When my time on the Rascal Flatts tour was over in March, I found that my feelings of insecurity stayed with me, even when I wasn’t onstage. Mom and I scheduled an appearance to promote the Jessica Simpson Collection at a Dillard’s in Scottsdale, Arizona. When I arrived at my hotel room, I had some quiet time while everybody got settled in their rooms. But I resisted, because downtime at that point usually meant picking myself apart. I grabbed a remote and flipped the channel, only to see a photo of me in those high-waisted mom jeans next to a more recent picture of me onstage. They said I’d gone on a crash diet and lost twenty pounds. I switched off the TV.

“Why won’t people leave me alone?” I asked the empty room.

This little tiny whisper of intuition answered. A voice from within spoke up. “It’s okay to not be left alone,” it said. “The moment people leave you alone, it will be because you stopped standing up for yourself.”

I got chillbumps. The truest voice is always that one inside you. I wouldn’t give in.

There was a long line of people at that appearance, and I always watch my team fade ever so slightly from standing around at these types of events. I don’t help things by taking too much time chatting with each person as I sign a photo or the heel of a shoe. But I love those moments of connection. A woman who’d waited at least an hour finally got to my table and started to rush-talk at me as if she’d rehearsed what she had to say the whole time and had to get it out.

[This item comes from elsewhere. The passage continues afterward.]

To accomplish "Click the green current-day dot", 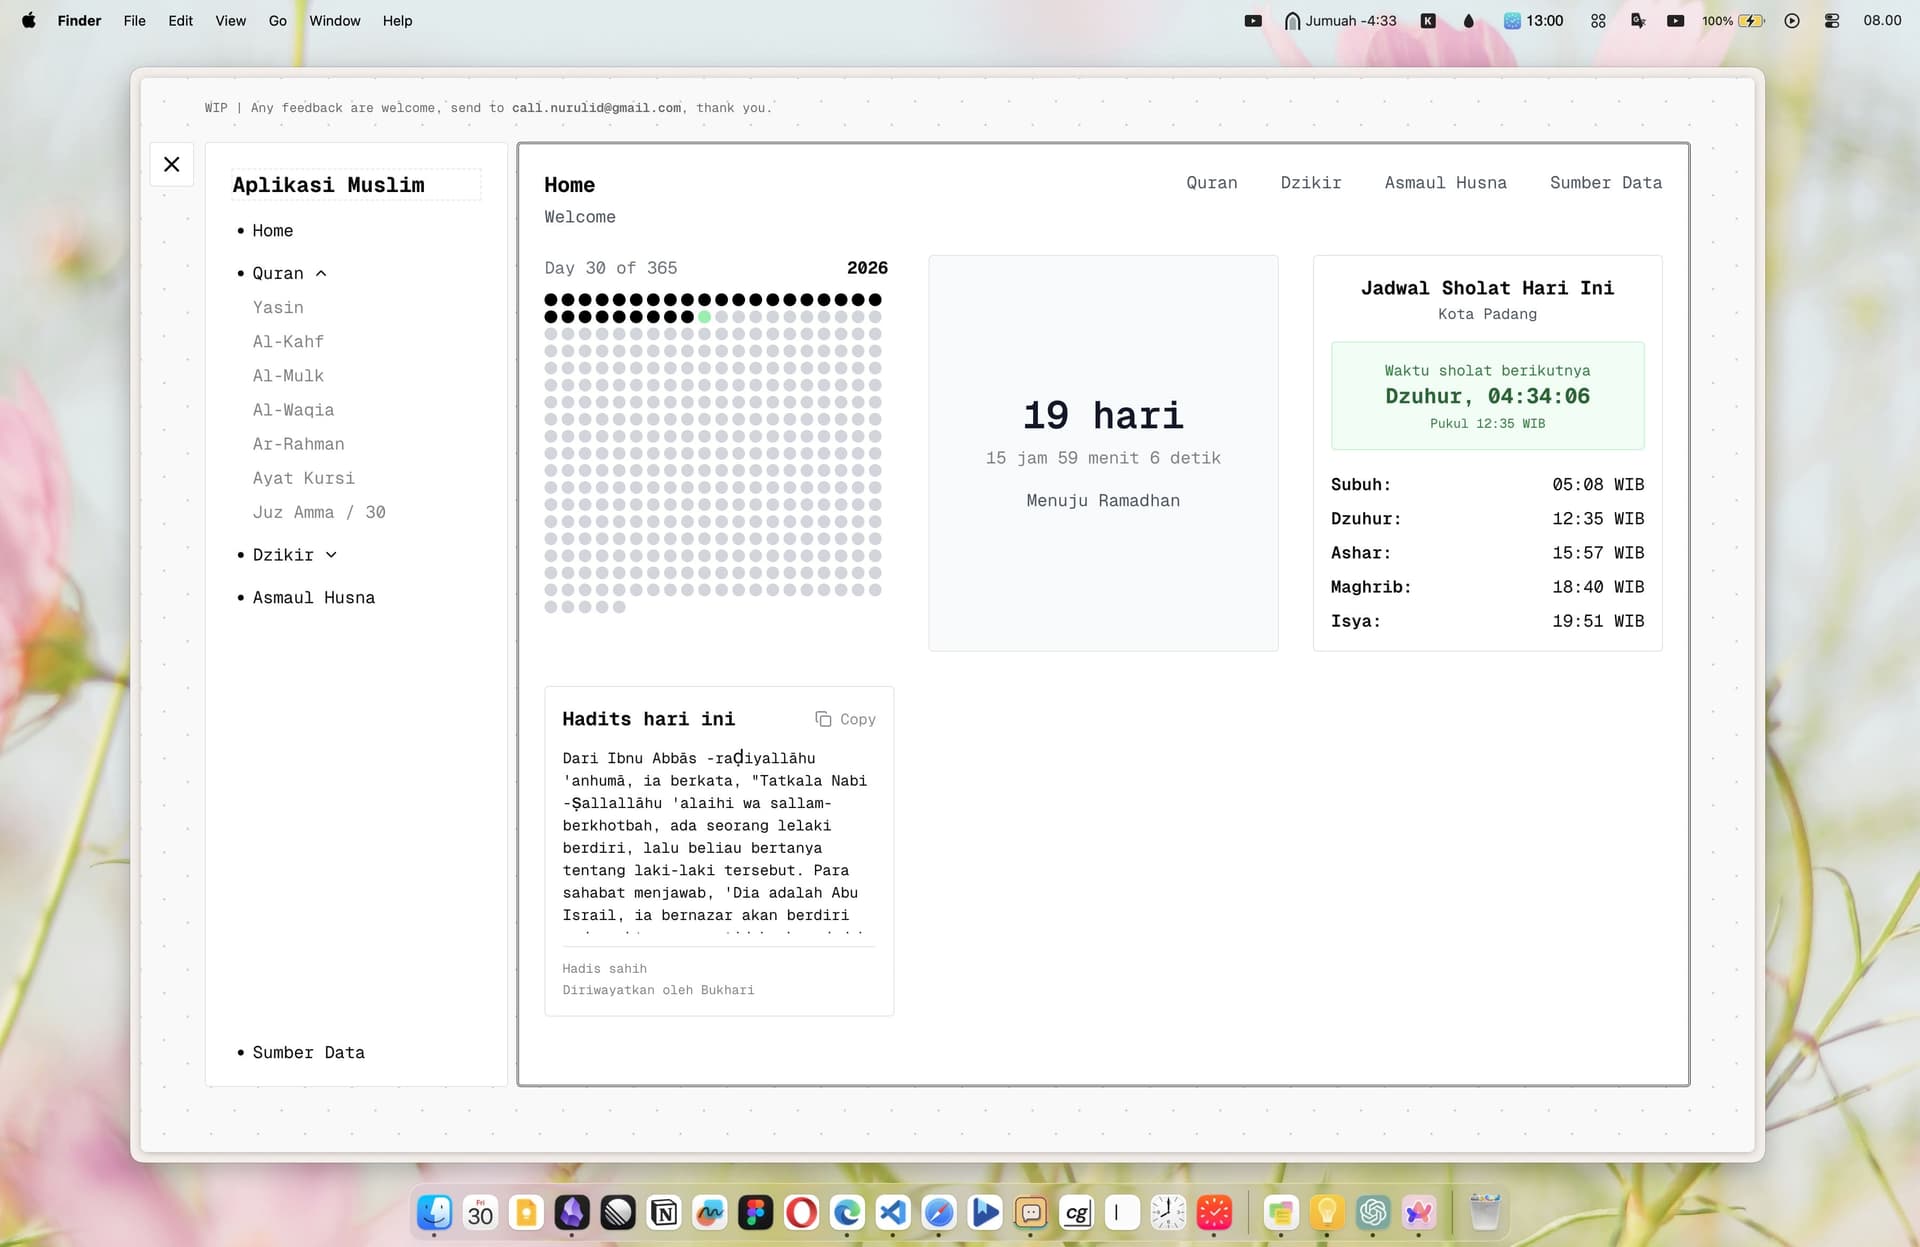I will [x=704, y=317].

“Ijusthavetotellyouthatyoureallysavedoneofmystudents . . .”

“Who?” I asked.

She slowed down and said her name. “She’s a great girl, but she was really getting . . .” she paused. “Bullied.” She said it like it was her failure as a teacher. “It was about her weight. It’s eighth grade, so kids can be . . . you know. I could stop it in my classroom, but not outside. She was just so sad.”

I could feel my whole team leaning forward, listening as she continued. “Her mom told her about you, and she feels something akin to you. I asked her about it, and she said that because of you she knows she can get through it.”

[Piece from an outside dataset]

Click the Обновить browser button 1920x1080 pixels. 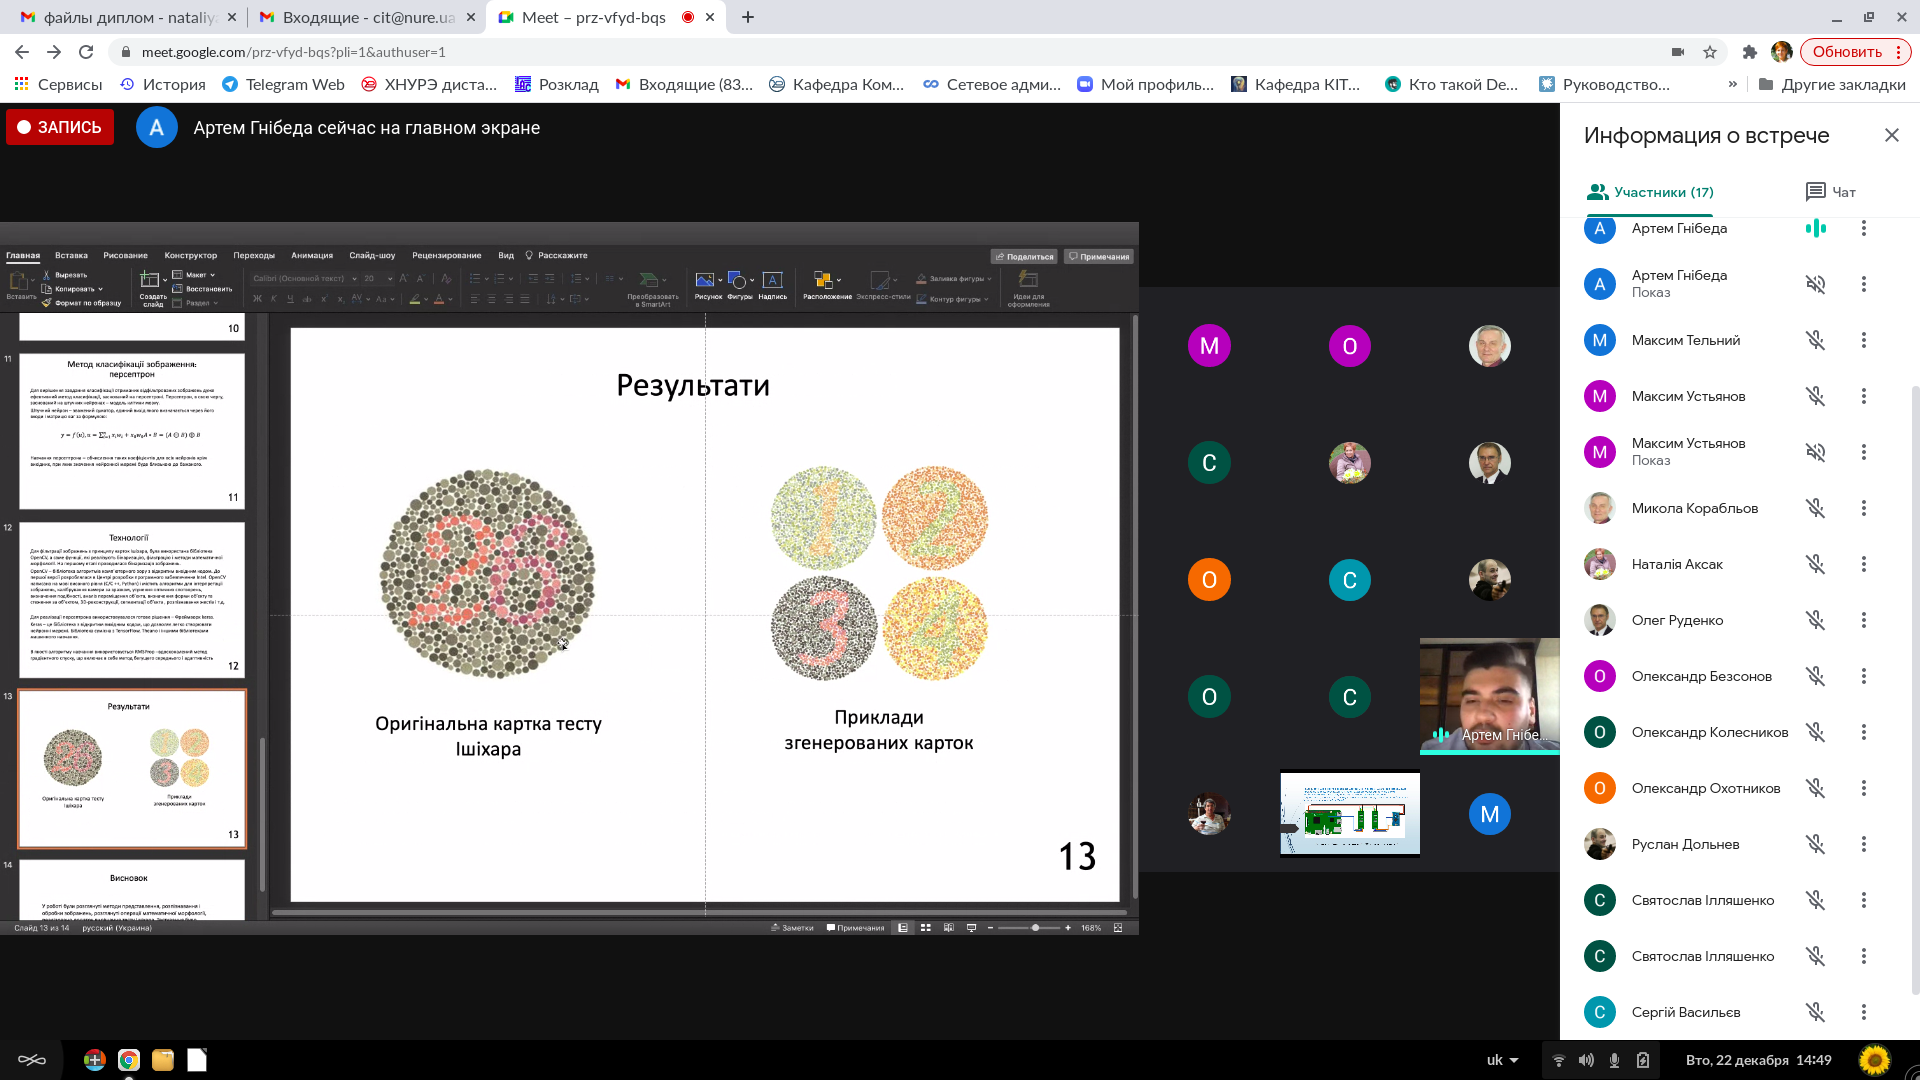tap(1846, 52)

Soon we were all tearing up. I stood up and said, “If I give you a hug, will you give it to her for me?”

This was why people wouldn’t stop their judgments and leave me alone. It was so I could stand up to them, and for that girl. When the world was trying to knock me down, to challenge who I was as a woman and the ownership I had over myself and my body, I could choose to get back up and be right in their faces. To say what I would want that girl and my daughters and all women, to say: “No, actually, I am beautiful because I believe in myself and everything God has given me.”

I’m not saying it’s easy. It’s sometimes a daily struggle. But you gotta get up. You can’t leave me up here all on my lonesome.

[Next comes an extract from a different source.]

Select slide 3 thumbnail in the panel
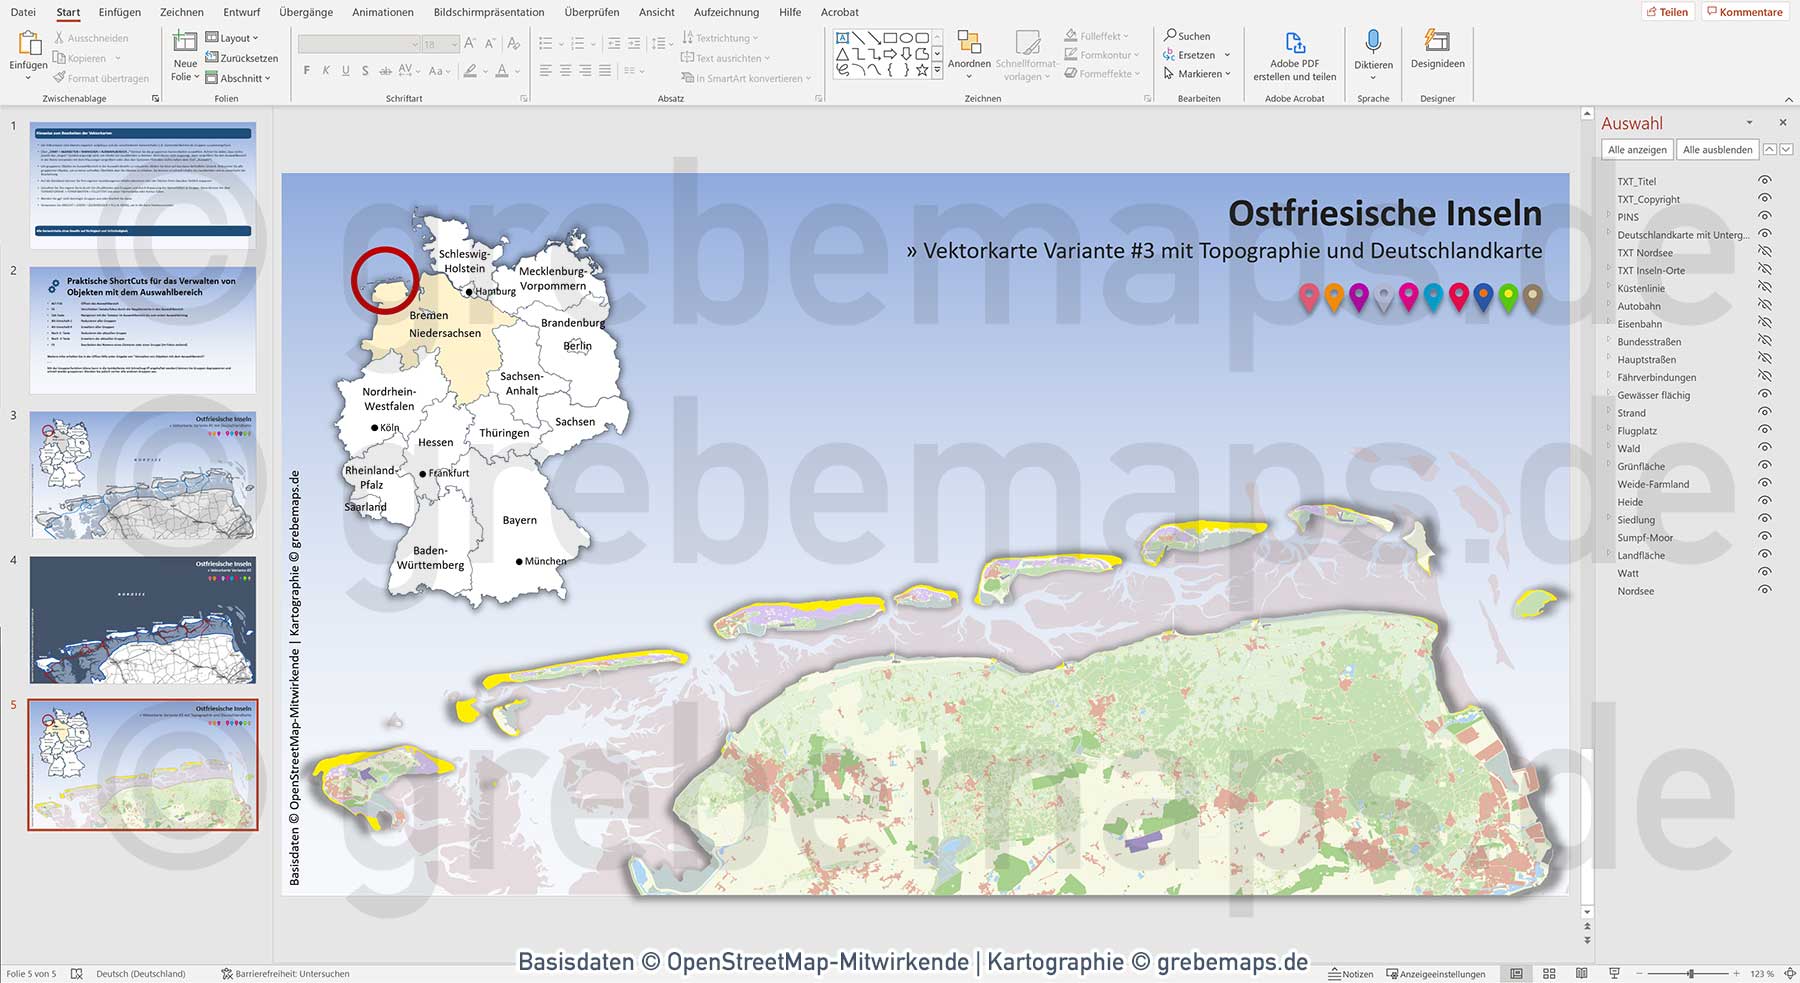This screenshot has height=983, width=1800. tap(142, 475)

I COULD TELL TONY WAS RELIEVED WHEN THE FLATTS TOUR WAS OVER. HE was a traditional guy who believed in old-fashioned gender roles. He wanted me to be a Dallas Cowboys housewife, even without the ring. I spent more time at the home, which he encouraged me to think of as my own, but it was still as much of a frat house as ever. In interviews, when people got through the required questions about my weight, they turned to asking about my next project. I said I was still deciding, not letting on that my boyfriend didn’t want me on a movie set. I think he was fine with me doing the Jessica Simpson Collection—it certainly made me financially independent from him—but maybe he also saw that as women’s work. A more official version of a girlfriend who has a hobby making dresses for her friends.